News-crawler

This project contains the code for scraping vnexpress.net, tuoitre.vn and lists out the top 10 articles from last week, ranked by the total number of likes in “Ý kiến" section of the article

Usage

Make sure python3 is installed
Download the source code into /opt/news-crawler
Install necessary packages

pip install -r requirements.txt

Run the web server with the following command

python app.py

Install cronjob with crontab -e

PATH=/usr/local/sbin:/usr/local/bin:/usr/sbin:/usr/bin:/sbin:/bin:/usr/games:/usr/local/games:/snap/bin
*/30 * * * * /opt/news-crawler/crontab.sh

Optional: Run crawler manually with the following commands:

scrapy crawl vnexpress
scrapy crawl tuoitre

How it works?

About scrapy

Scrapy is a fast high-level web crawling and web scraping framework, used to crawl websites and extract structured data from their pages. It can be used for a wide range of purposes, from data mining to monitoring and automated testing.

Built-in middleware and pipelines and asynchronous processing make scrapy is appropriate for this kind of task.

VNExpress Crawler

The crawler starts with predefined category links and extracts article_id from <article> tag.

After that, the following API is used to get more details about that article, such as title, original_cate, site_id, article_type and publish_time:

https://gw.vnexpress.net/ar/get_basic?data_select=title,lead,share_url,article_type,original_cate,site_id,publish_time&article_id=<comma-separated-list>

It also continues with the next page if publish_time of the last article is still in a 7-day time window.

Then another API is used to get the comment list and count number of likes across pages

https://usi-saas.vnexpress.net/index/get?offset=0&limit=200&sort=like&objecttype=<article_type>&siteid=<site_id>&categoryid=<original_cate>&tab_active=most_like&objectid=<article_id>

Finally, heapq.nlargest is used to get top 10 of articles by number of likes by using a heap structure and export it to vnexpress-top10.json

Tuoitre Crawler

The crawler starts with predefined category links and extracts article_id from <a class="box-category-link-title"> tag.

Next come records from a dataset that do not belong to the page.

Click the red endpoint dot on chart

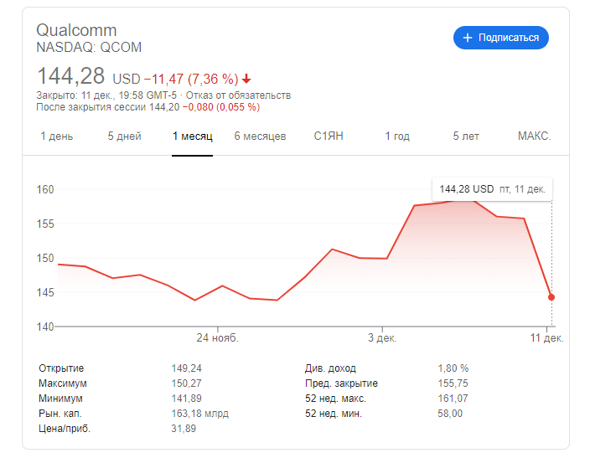pos(551,296)
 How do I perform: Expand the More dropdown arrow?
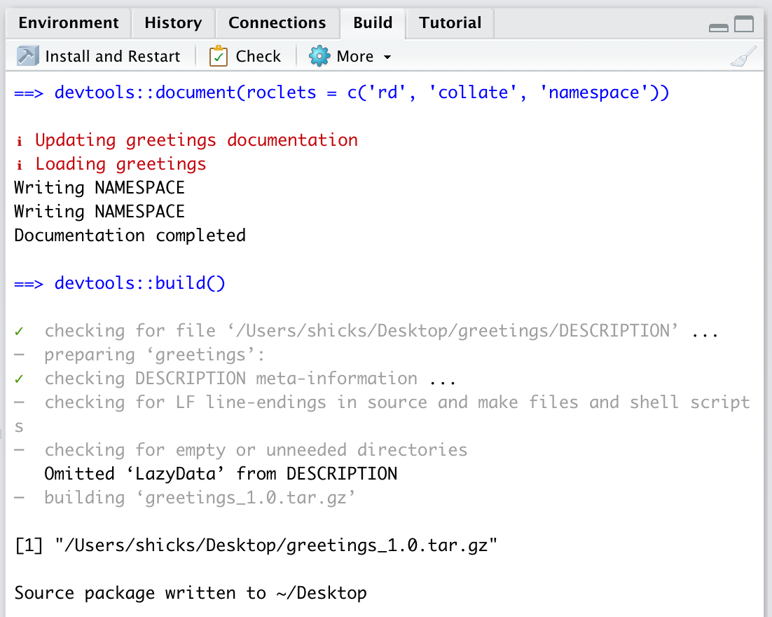(x=387, y=57)
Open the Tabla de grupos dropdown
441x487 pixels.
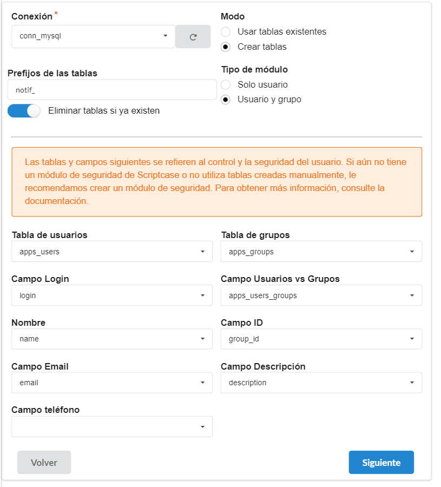321,251

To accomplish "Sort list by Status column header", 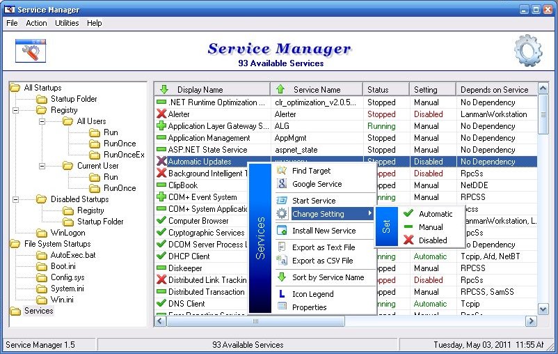I will pos(378,89).
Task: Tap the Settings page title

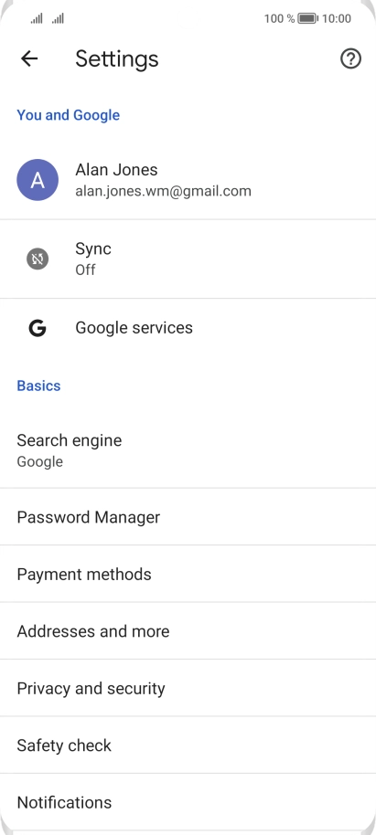Action: (117, 58)
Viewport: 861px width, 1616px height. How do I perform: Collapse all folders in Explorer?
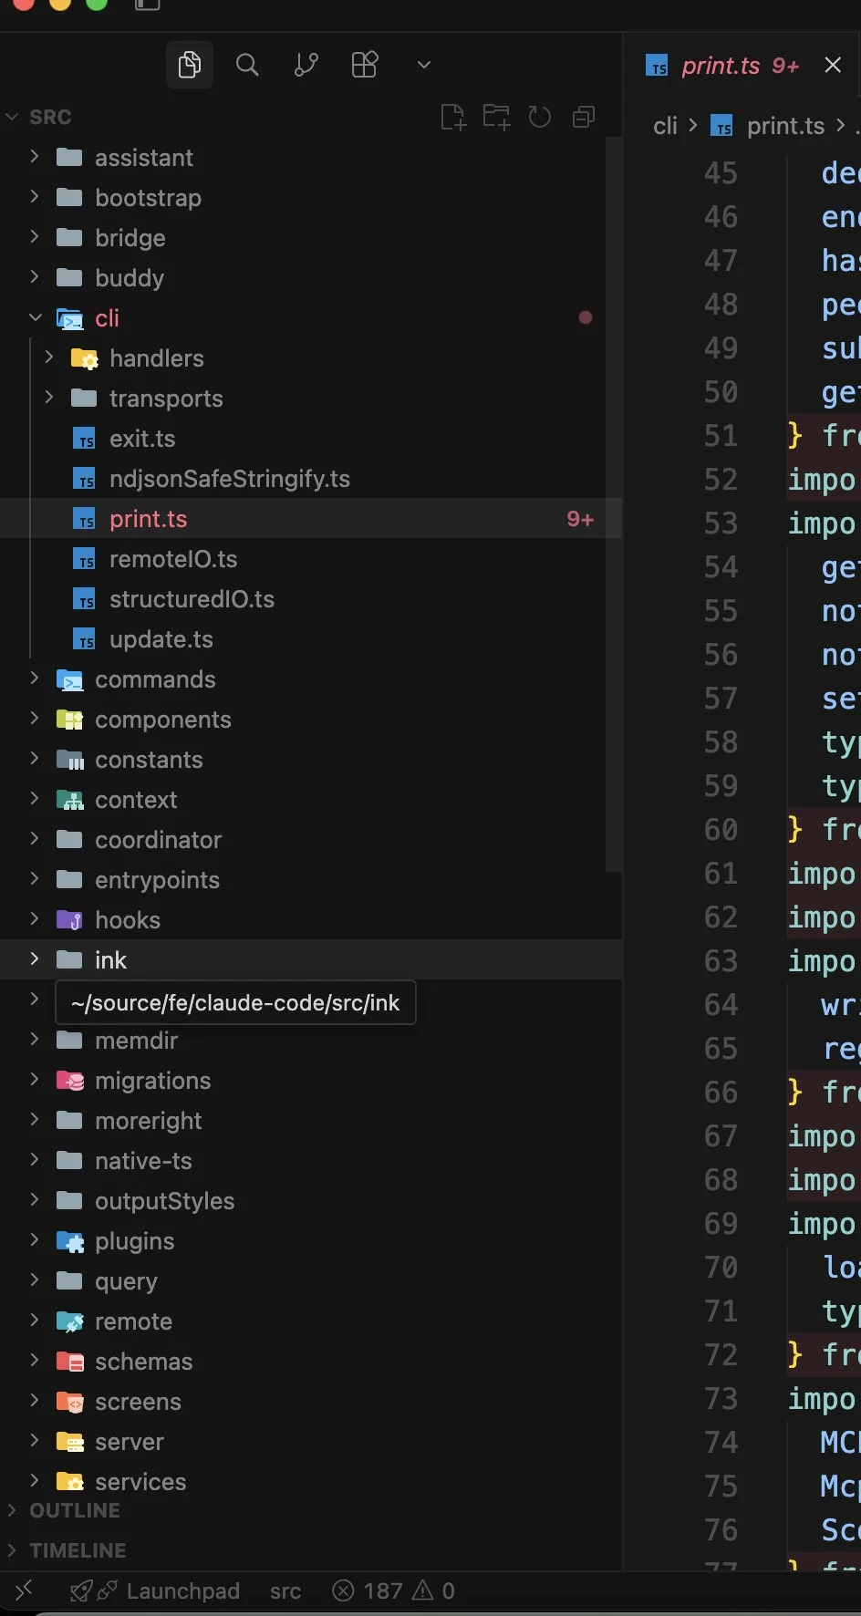[x=584, y=117]
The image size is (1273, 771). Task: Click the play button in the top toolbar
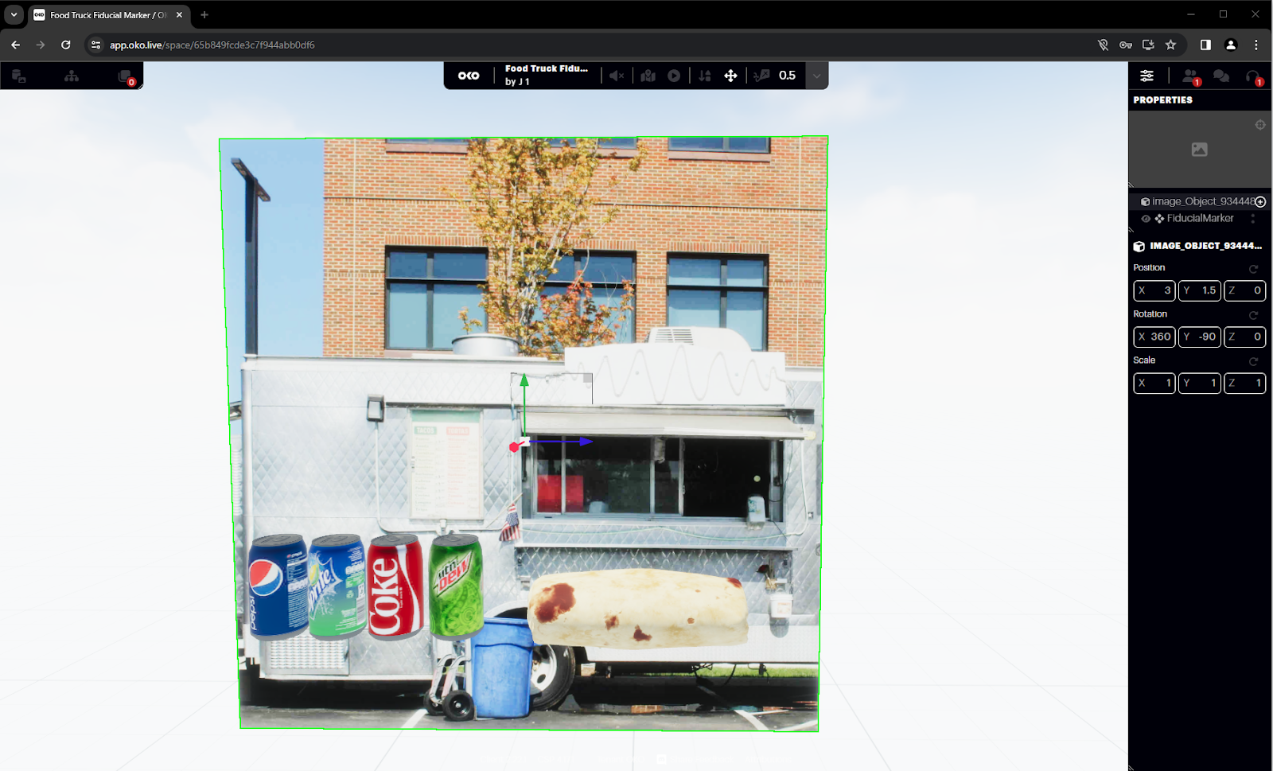coord(674,75)
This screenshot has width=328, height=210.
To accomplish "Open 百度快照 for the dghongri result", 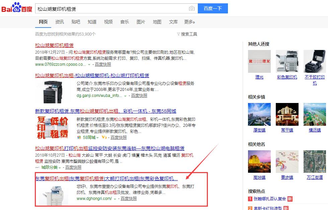I will tap(129, 199).
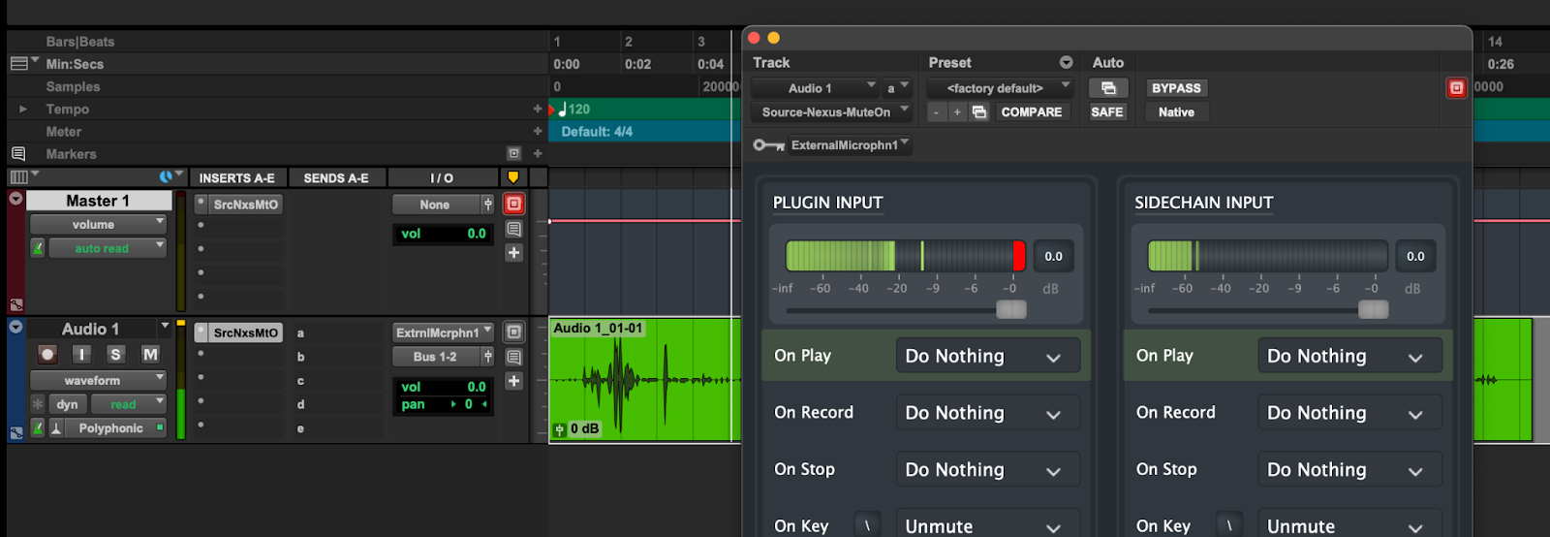
Task: Click the plus button in Master 1 I/O
Action: pos(513,253)
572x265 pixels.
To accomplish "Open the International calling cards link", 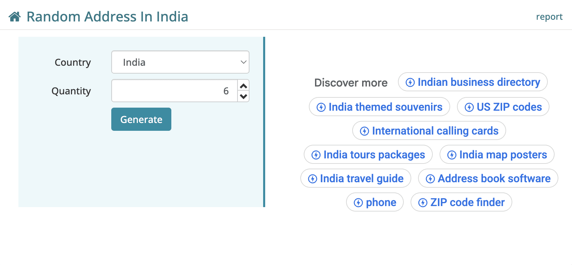I will 435,131.
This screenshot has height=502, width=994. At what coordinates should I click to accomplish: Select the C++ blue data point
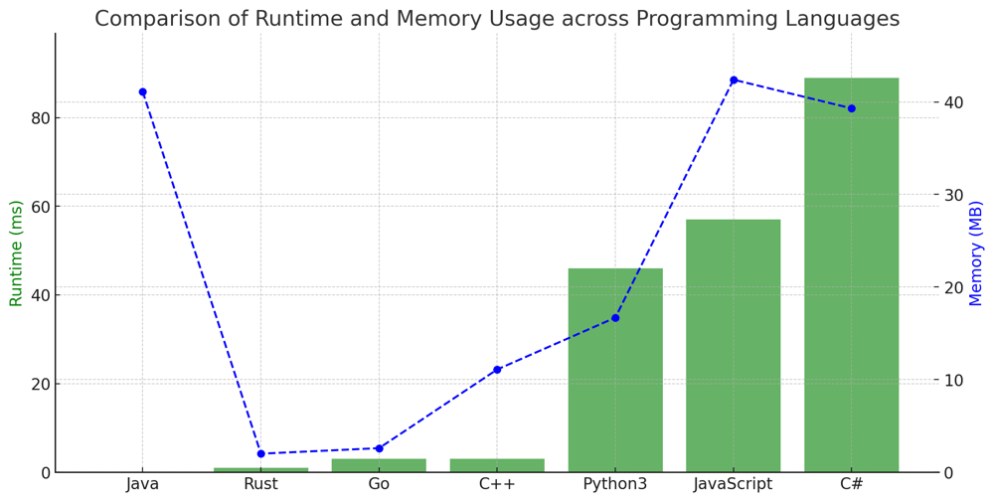(x=497, y=370)
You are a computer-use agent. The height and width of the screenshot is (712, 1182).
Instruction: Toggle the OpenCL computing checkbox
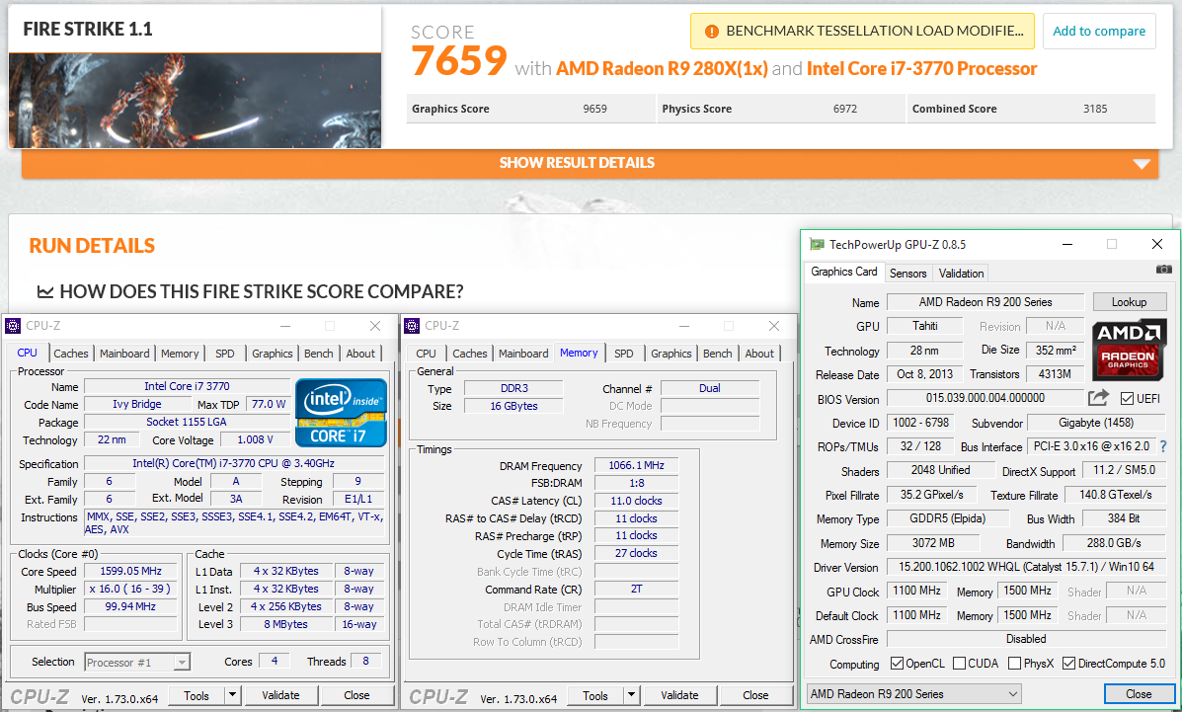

First 8 characters of the article_id is also considered as publish_time and compared with a 7-day time window to decide whether the next page is necessary to crawl

Then an API is used to get the comment list and count nubmer of likes across pages

https://id.tuoitre.vn/api/getlist-comment.api?pageindex=1&pagesize=50&objId=<article_id>&objType=1&sort=2

Finally, heapq.nlargest is used to get top 10 of articles by number of likes by using a heap structure and export it to tuoitre-top10.json

Webserver

The web server essentially reads the latest data from <crawler>-top10.json or <crawler>-top10.bak.json and renders a simple UI for users.

There are 3 main HTTP endpoints:

/ to serve index.html
/run_vnexpress to trigger vnexpress crawler if it's not running yet
/run_tuoitre to trigger tuoitre crawler if it's not running yet

The cronjob also triggers the above jobs every 30 minutes, with a timeout of 20 minutes for each job.